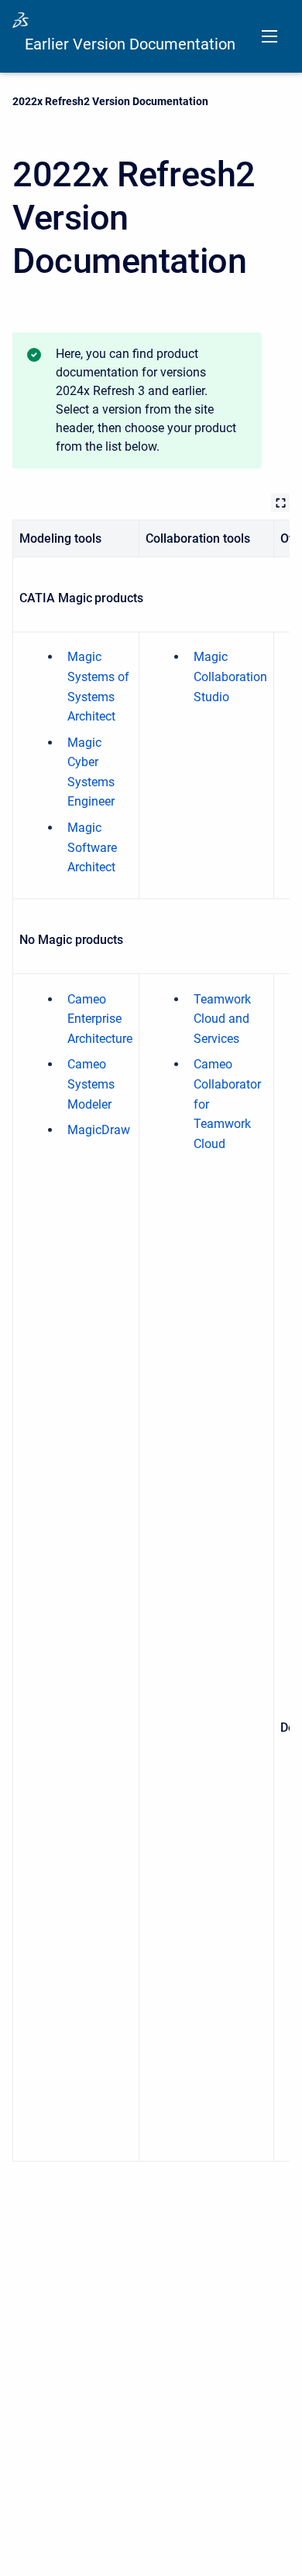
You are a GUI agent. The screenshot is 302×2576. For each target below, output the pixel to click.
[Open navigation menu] (269, 36)
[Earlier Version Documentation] (20, 20)
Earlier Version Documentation (130, 44)
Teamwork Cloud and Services (222, 1019)
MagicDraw (98, 1130)
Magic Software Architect (92, 847)
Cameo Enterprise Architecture (99, 1019)
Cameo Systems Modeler (91, 1084)
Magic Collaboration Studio (230, 676)
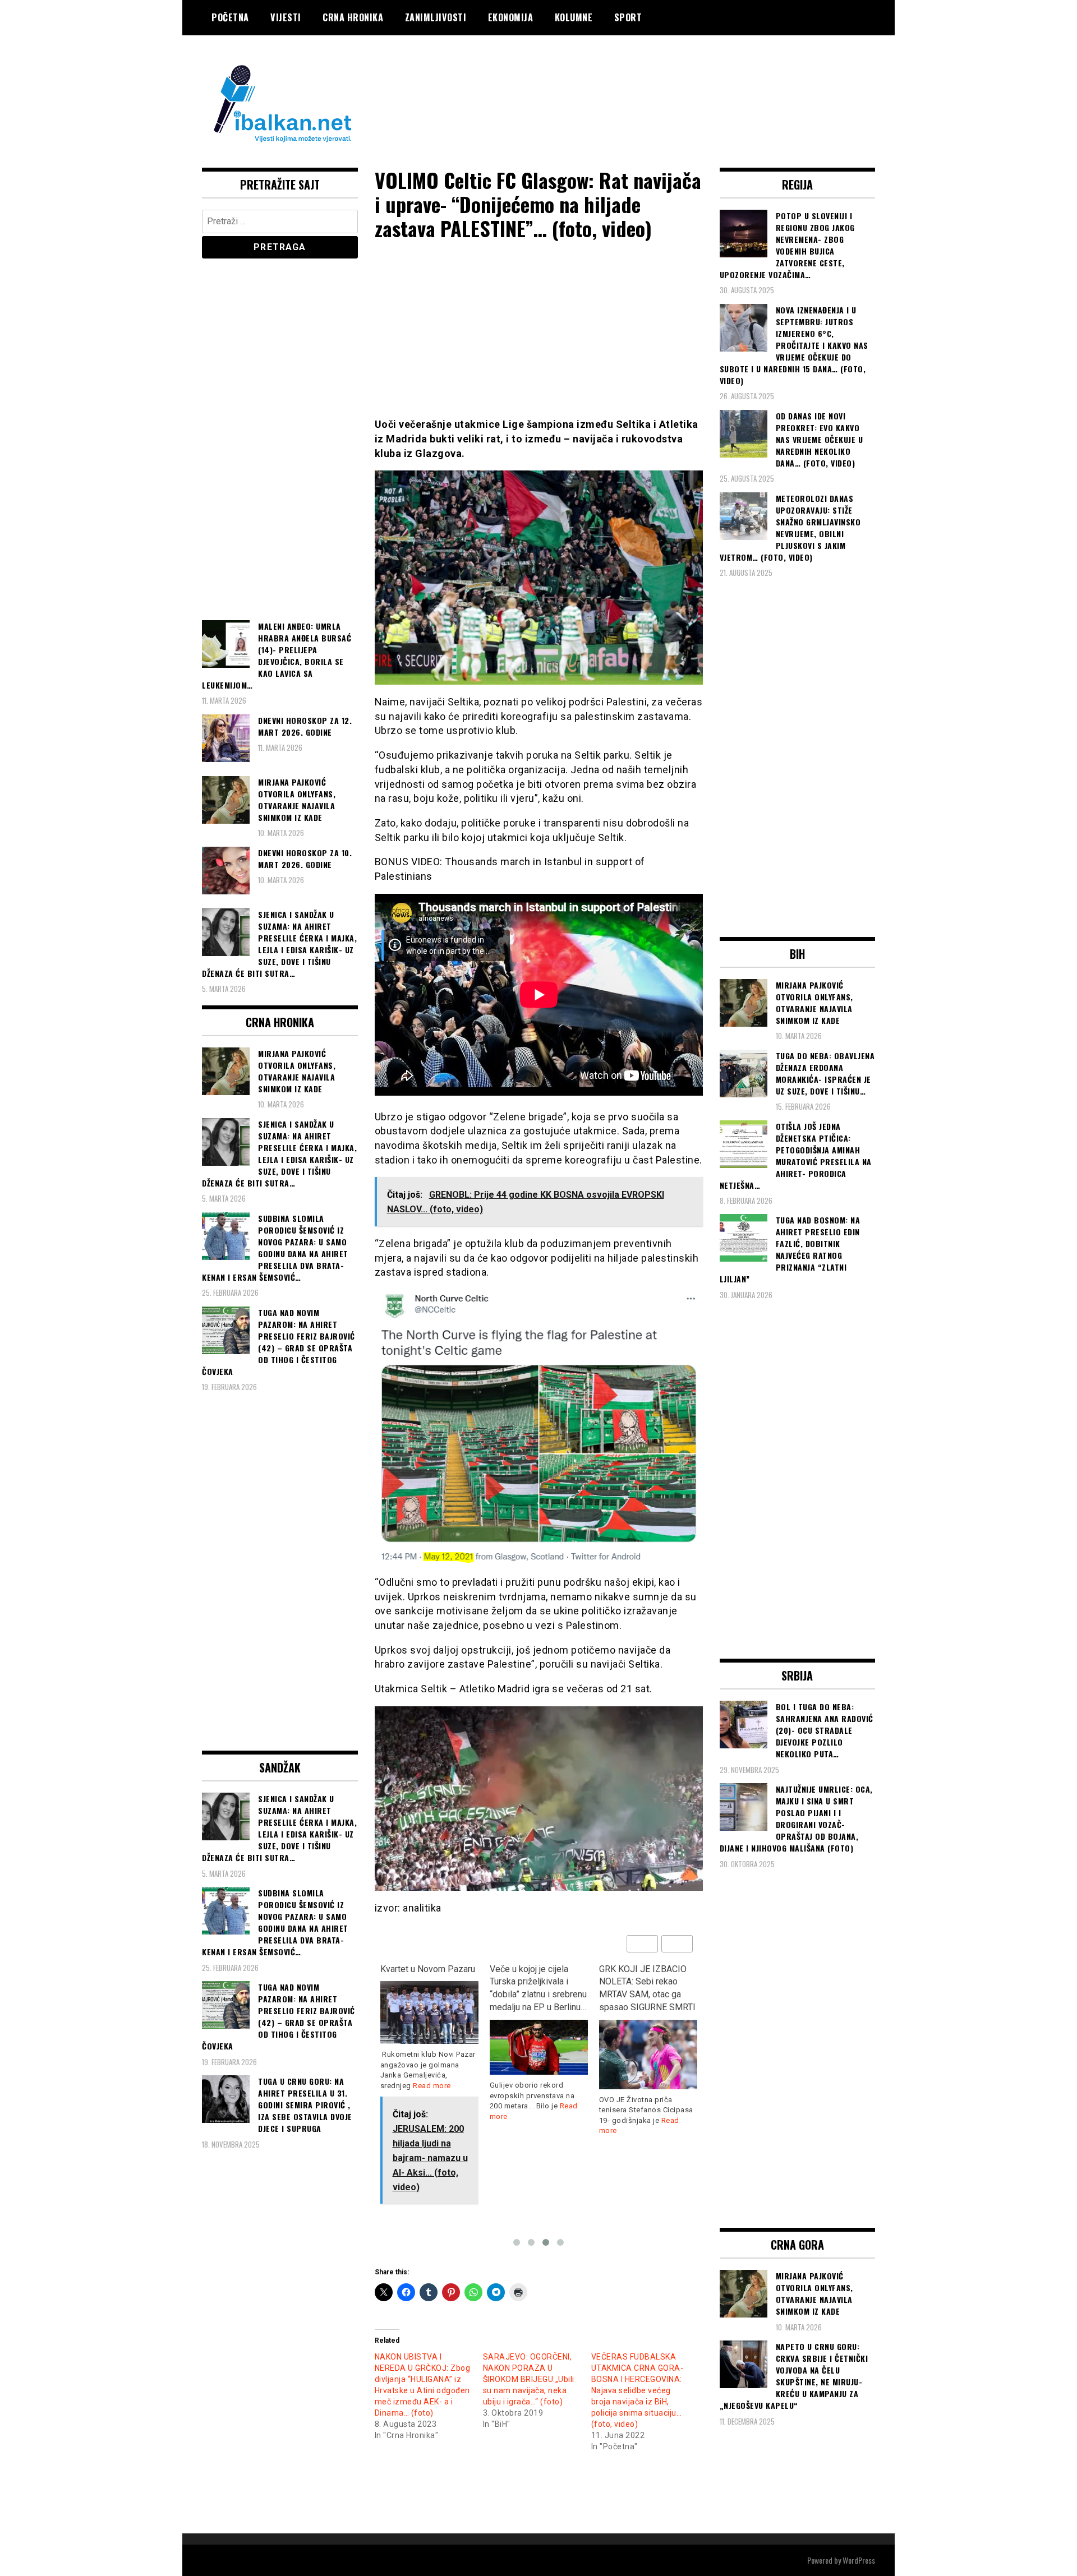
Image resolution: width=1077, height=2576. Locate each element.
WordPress (859, 2560)
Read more (432, 2085)
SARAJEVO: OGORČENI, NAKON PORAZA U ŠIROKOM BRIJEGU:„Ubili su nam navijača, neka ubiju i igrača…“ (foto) (528, 2379)
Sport (628, 17)
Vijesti (285, 17)
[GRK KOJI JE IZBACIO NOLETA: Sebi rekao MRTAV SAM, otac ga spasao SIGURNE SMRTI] (648, 2054)
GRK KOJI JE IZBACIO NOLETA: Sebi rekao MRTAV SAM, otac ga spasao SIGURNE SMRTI (647, 1988)
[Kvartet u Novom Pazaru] (429, 2012)
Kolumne (574, 17)
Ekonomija (510, 17)
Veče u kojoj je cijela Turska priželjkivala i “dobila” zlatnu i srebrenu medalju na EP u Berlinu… (538, 1988)
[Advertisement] (671, 80)
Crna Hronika (353, 17)
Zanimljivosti (436, 17)
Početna (230, 17)
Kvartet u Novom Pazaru (427, 1969)
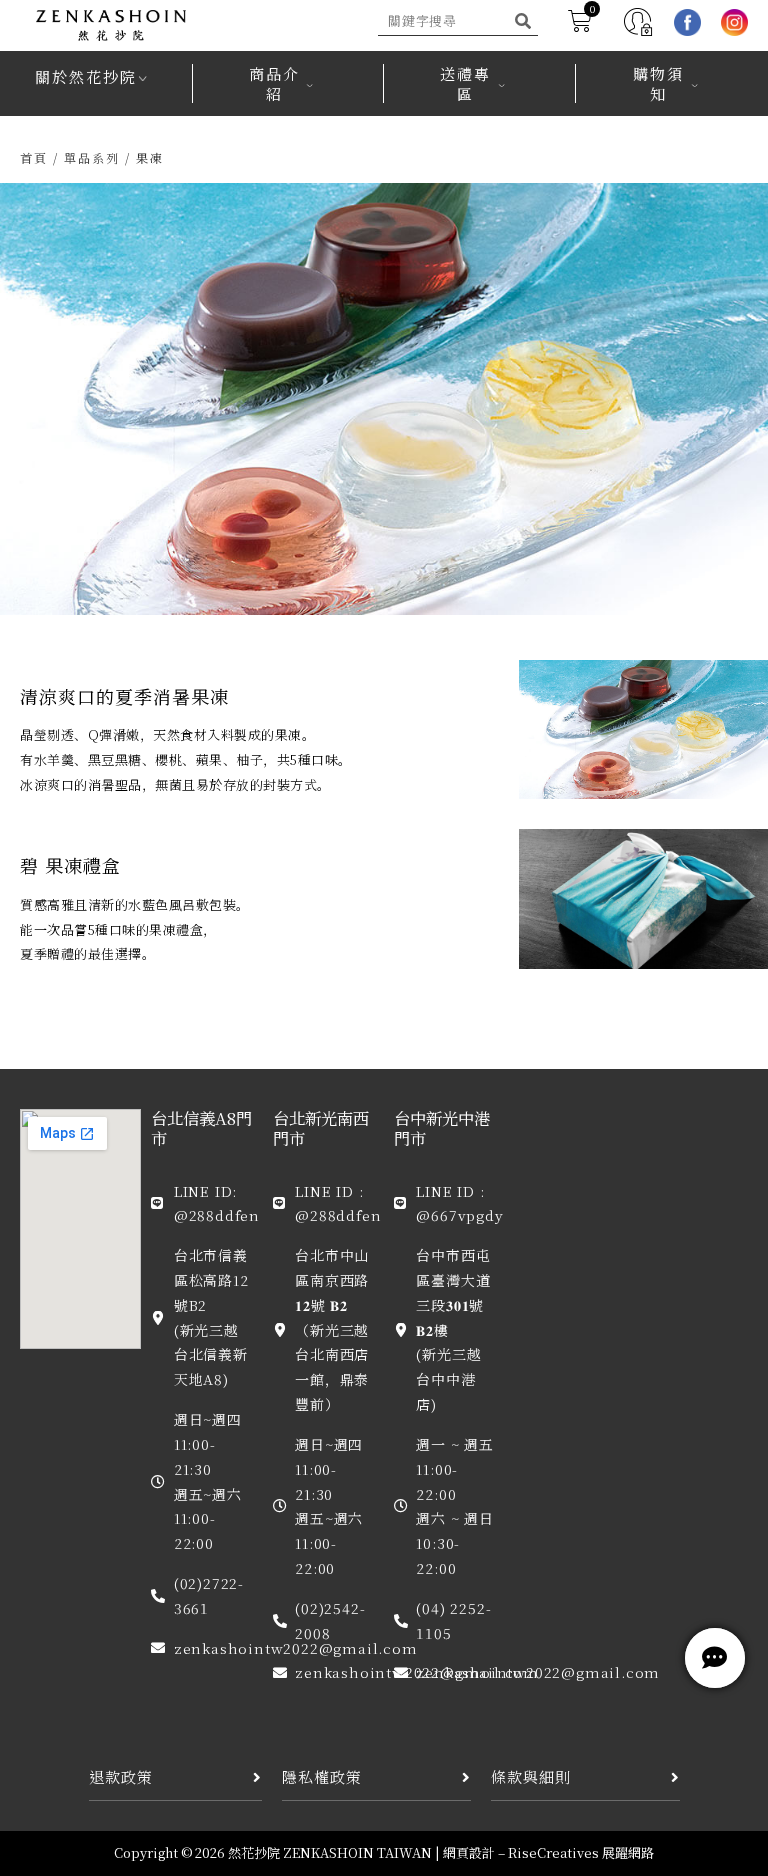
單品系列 (92, 157)
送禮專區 (465, 83)
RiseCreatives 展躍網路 (581, 1852)
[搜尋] (523, 20)
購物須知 (658, 83)
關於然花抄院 (86, 76)
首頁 (34, 157)
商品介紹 (274, 83)
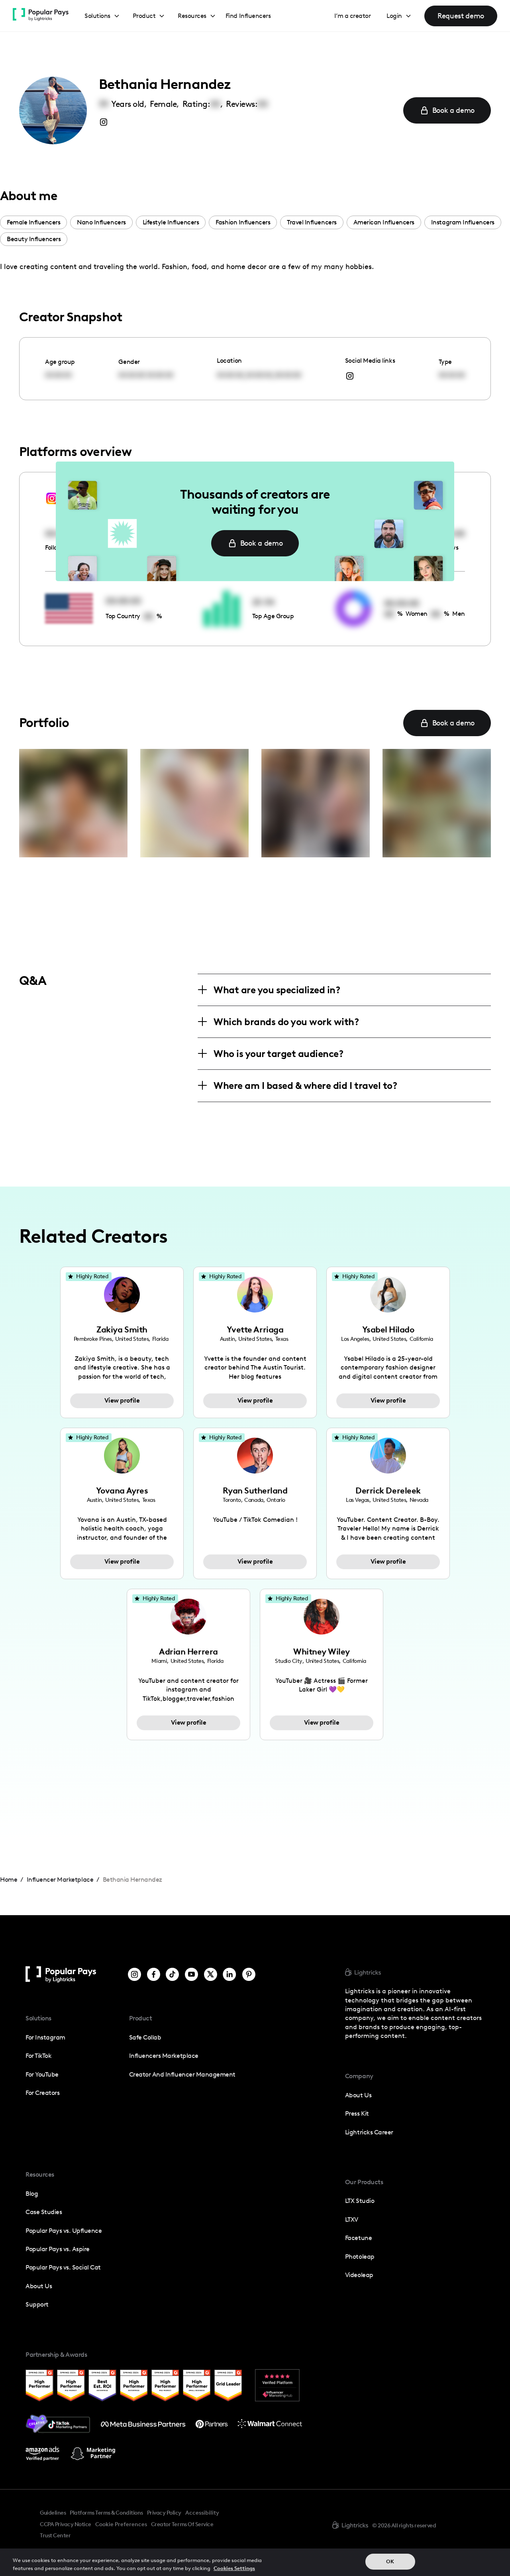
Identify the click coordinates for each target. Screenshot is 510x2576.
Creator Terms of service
********************
## What you should do
Set down exactly, and only, the lines from the one containing "SARAJEVO: OGORČENI, NAKON" through the last line of the entries. Pictures do not belong in the copy.

## Answer for this exercise
SARAJEVO: OGORČENI, NAKON PORAZA U ŠIROKOM BRIJEGU:„Ubili su nam navijača, neka ubiju i igrača…“ (foto) (528, 2379)
Sport (628, 17)
Vijesti (285, 17)
[GRK KOJI JE IZBACIO NOLETA: Sebi rekao MRTAV SAM, otac ga spasao SIGURNE SMRTI] (648, 2054)
GRK KOJI JE IZBACIO NOLETA: Sebi rekao MRTAV SAM, otac ga spasao SIGURNE SMRTI (647, 1988)
[Kvartet u Novom Pazaru] (429, 2012)
Kolumne (574, 17)
Ekonomija (510, 17)
Veče u kojoj je cijela Turska priželjkivala i “dobila” zlatnu i srebrenu medalju na EP u Berlinu… (538, 1988)
[Advertisement] (671, 80)
Crna Hronika (353, 17)
Zanimljivosti (436, 17)
Početna (230, 17)
Kvartet u Novom Pazaru (427, 1969)
單品系列 (92, 157)
送禮專區 (465, 83)
RiseCreatives 展躍網路 (581, 1852)
[搜尋] (523, 20)
購物須知 (658, 83)
關於然花抄院 (86, 76)
首頁 (34, 157)
商品介紹 (274, 83)
Identify the click coordinates for each target. Screenshot is 510x2576.
Creator Terms of service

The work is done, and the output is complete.